The show is set in Victorian London and deals with a number of supernatural threats. A team of sorts is drawn together including an African explorer (Sir Malcolm Murray), his mysterious African servant (Sembene), a witch (Vanessa Ives), an American gunslinger (Ethan Chandler), Dorian Gray (of The Picture of fame) and Doctor Victor Frankenstein and his Creature(s).
If that sounds reminiscent of League of Extraordinary Gentlemen, well, it is… in concept. It is also extraordinarily well done. The show’s creator is John Logan and, I believe, he has also written all the episodes. You may know Mr. Logan from his work on other movies such as Skyfall and the upcoming Spectre, as well as Hugo, Rango (such an odd and interesting film!), and Gladiator among many others.
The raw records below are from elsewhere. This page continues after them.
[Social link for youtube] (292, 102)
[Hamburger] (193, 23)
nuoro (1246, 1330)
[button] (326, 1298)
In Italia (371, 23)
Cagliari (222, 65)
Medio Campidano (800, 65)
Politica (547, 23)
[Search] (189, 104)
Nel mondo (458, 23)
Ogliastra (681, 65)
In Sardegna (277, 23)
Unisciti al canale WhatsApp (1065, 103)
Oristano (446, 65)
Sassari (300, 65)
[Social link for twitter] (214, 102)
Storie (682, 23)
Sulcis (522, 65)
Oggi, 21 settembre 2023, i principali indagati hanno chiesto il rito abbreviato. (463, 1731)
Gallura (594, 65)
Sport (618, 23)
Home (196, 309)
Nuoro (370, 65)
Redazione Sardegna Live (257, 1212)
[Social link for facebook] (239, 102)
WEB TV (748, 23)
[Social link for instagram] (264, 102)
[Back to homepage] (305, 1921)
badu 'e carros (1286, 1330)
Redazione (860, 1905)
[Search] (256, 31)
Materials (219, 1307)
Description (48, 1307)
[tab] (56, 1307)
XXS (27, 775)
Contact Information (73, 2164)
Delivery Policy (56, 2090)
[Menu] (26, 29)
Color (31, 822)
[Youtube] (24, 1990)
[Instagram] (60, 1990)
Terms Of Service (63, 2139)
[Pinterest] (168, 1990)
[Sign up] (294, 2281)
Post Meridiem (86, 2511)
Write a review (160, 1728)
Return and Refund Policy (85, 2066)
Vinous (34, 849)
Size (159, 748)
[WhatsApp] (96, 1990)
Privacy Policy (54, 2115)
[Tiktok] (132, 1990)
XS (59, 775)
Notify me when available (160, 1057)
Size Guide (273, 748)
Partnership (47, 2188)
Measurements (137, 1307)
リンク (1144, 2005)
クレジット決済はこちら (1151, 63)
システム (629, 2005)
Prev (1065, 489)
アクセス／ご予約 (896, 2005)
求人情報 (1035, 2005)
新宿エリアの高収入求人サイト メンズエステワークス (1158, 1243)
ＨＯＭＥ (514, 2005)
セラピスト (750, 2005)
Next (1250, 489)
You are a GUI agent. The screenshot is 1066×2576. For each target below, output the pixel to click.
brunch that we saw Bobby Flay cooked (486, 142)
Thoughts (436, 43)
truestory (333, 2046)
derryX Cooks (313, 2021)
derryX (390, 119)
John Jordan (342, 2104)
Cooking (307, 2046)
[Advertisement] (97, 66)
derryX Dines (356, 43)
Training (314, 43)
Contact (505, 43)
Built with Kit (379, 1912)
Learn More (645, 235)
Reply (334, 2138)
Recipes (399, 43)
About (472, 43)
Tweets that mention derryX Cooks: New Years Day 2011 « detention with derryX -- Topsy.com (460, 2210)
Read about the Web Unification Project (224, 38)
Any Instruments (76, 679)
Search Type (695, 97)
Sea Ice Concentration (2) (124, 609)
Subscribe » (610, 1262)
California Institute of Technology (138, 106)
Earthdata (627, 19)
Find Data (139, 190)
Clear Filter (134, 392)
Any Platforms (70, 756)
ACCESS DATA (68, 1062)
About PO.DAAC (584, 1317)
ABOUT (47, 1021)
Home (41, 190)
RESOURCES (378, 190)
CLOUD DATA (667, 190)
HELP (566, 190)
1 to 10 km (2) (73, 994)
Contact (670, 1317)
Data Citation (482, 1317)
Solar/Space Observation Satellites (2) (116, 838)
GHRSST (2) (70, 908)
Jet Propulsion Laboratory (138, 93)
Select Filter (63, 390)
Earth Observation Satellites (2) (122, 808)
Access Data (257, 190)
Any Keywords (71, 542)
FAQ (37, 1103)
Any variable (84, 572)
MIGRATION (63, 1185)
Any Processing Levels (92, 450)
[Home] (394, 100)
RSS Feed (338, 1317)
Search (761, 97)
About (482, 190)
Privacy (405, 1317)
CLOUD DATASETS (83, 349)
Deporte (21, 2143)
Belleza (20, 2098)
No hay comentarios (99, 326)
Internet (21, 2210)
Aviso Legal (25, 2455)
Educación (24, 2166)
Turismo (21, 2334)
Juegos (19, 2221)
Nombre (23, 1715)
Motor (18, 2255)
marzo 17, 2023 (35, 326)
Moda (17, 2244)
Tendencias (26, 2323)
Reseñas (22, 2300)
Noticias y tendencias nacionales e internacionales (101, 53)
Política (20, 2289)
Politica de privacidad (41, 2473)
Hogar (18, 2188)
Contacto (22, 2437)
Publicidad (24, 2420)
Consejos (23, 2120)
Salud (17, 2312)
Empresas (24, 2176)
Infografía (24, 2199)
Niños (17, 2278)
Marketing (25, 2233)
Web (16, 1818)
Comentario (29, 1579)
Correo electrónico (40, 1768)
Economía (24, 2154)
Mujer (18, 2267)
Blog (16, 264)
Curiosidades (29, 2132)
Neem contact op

A very talented writer and that talent is in full display here.
The production values are first rate – the sets, the costumes, all the details. Think Downton Abbey with vampires. The cast is also primo – and you have an odd James Bond connection with Timothy Dalton (Bond at one time) playing Sir Malcolm and Eva Green (who was Vesper Lynn in Casino Royale) joining John Logan. Harry Treadway, who plays Dr. Frankenstein, was also in the TV mini-series about Bond’s creator, Fleming.
Josh Hartnet portrays Ethan Chandler, the American gunslinger with a dark and secret past. Despite that past, the character is one of the most decent persons in the show. Sembene is portrayed by Danny Sapani who shares a Doctor Who connection with Billie Piper (Brona, Lily) who, of course, was Rose Tyler on Doctor Who. (Yes, I’m nerding out.) You see quite a bit more of Ms. Piper here. Quite a bit more.
I don’t know Reeve Carney who appears as Dorian Gray, but he’s very effective in a very unsettling role.
My favorite character, however, is Frankenstein’s Creature, played by Rory Kinnear (another Bond connection – he’s been Tanner in the last few Bond films). He is a monster, yes – he can be brutal and murderous and full of rage. He is also the most heart-breaking character in the show. He knows what he is and, by his very appearance, knows that he has no place where he fits in. He suffers most from ordinary humans (who can be the biggest monsters in the show). His longing, his despair, his rage all make him, as one character says of him late in the second series, the most human of them all.
The reason I like the show so much is the characterization. All the characters have multiple levels and all are flawed. My own theory is that you can’t really experience horror unless, on some level, you sympathize with the characters. If you don’t feel something for them, you won’t feel anything for what happens to them. You can be shocked, yes, but you don’t really feel anything. What is the point if you don’t feel? Horror is something that happens to people that we know. There can be sensation, sure, but if you don’t identify with those going through the horror, it means nothing. It’s just incident.
I should probably also mention that there is violence and sex and nudity (both male and female, although mostly female); this is pay-cable TV, after all. If any of that might bother you, give the show a wide berth. None of it ever seems gratuitous to me. I should also mention that the second season is even more unnerving than the first. A third season is projected for next year and I approach it with both anticipation and dread.
I realize that I’m late coming to the Penny Dreadful party but I think the show can be streamed and certainly it’s available on DVD and Blu-Ray so I feel justified in recommending it which I do most heartily. If I was writing horror for TV, this is the type of story I would like to tell.